Fragmenty opowiadające o przyszłości mają zupełnie inną energię. Plany na dorosłe życie, które snują dziewczyny, są pełne nadziei i pewności, że świat stoi przed nimi otworem. Sceny, gdzie bohaterki inscenizują, jak mogłoby wyglądać ich życie za dziesięć lat, są tworzone z dużym, nieco abstrakcyjnym poczuciem humoru, opartym na celowo przerysowanych gestach i zaskakujących wyobrażeniach o dorosłym życiu. Na scenie widzimy, jak aktorki odgrywają małe etiudy, wcielając się w trzydziestoletnie kobiety pakujące zapatrzone w telefony dzieci do samochodów, żeby zawieźć je do szkoły. A w wolnym czasie umawiają się z przyjaciółkami na plotki, wino i makaron (które w tym świecie są niezbędnym pakietem każdej trzydziestolatki). Dziewczyny nie mają w sobie strachu przed przyszłością, która jest domeną wyobrażeń; znacznie trudniejsze jest dla nich ogarnięcie tego, co dzieje się tu i teraz.

W ostatnim akcie spektaklu dziewczyny zadają sobie pytania: co warto zachować o sobie w pamięci, a co lepiej jest zapomnieć? Chcą wpłynąć na wspomnienia innych, a może kontrolować przebieg kolejnego spektaklu. Szybko uświadamiają sobie jednak, że to niemożliwe. Jedna z nich powtarza kilkakrotnie informacje, które inne chcą usunąć z jej pamięci. Żeby zapamiętać, co ma zapomnieć. Ten zabawny paradoks pokazuje nieskuteczność prób zapanowania nad pamięcią. Swoją i innych.

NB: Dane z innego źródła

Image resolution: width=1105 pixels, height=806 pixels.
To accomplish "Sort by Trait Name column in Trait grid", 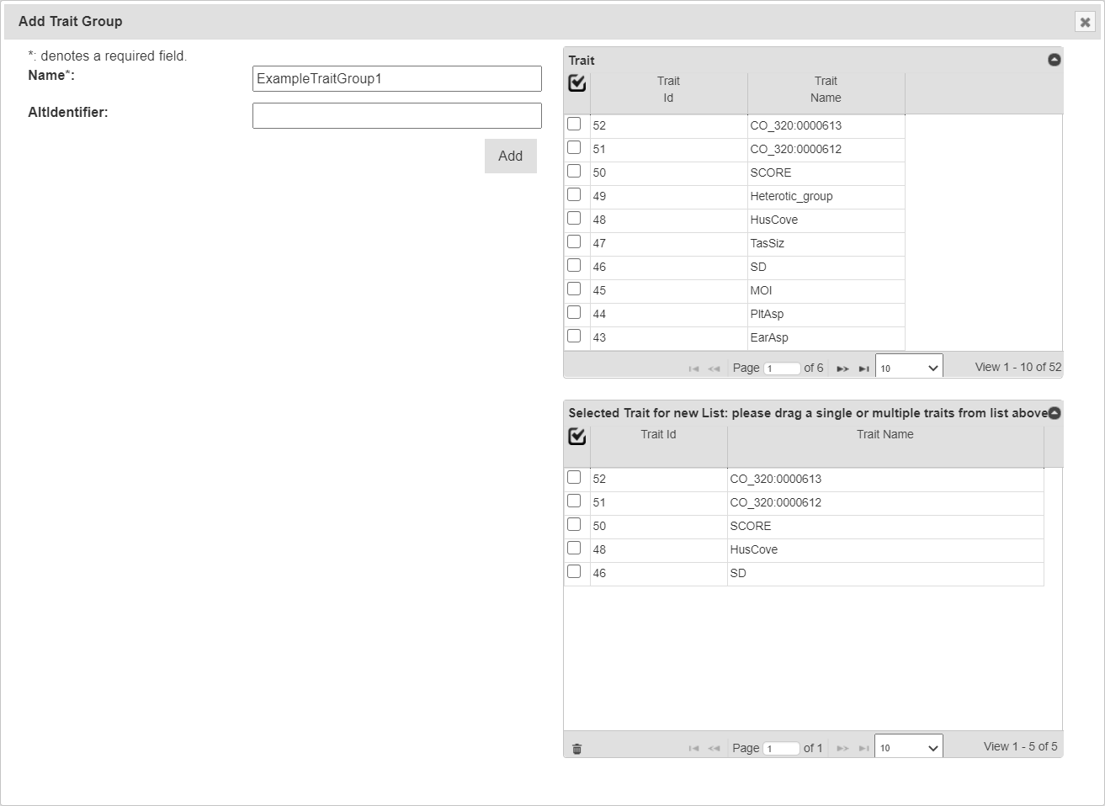I will 826,89.
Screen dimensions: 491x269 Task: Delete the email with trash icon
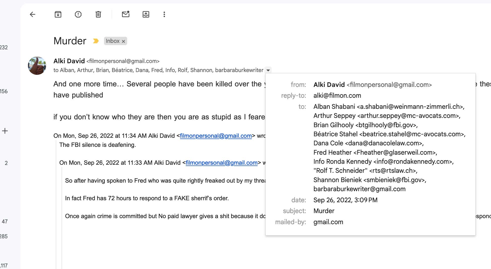pos(98,14)
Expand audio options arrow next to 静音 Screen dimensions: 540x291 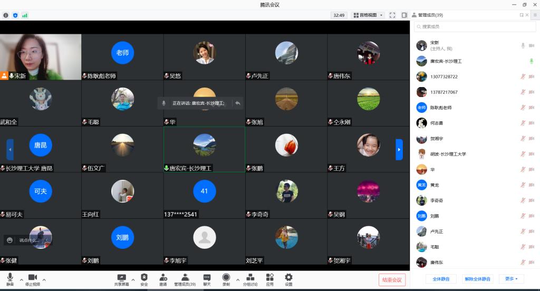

Jeśli plan się powiedzie, za kolejne dziesięć lat ówczesne kobiety powinny ponownie spotkać się na scenie. To, co pozostanie w ich umysłach po tym procesie, jak opiszą swoje koleżanki i same siebie z przeszłości, pozostaje zagadką, której rozwiązania jestem bardzo ciekawa.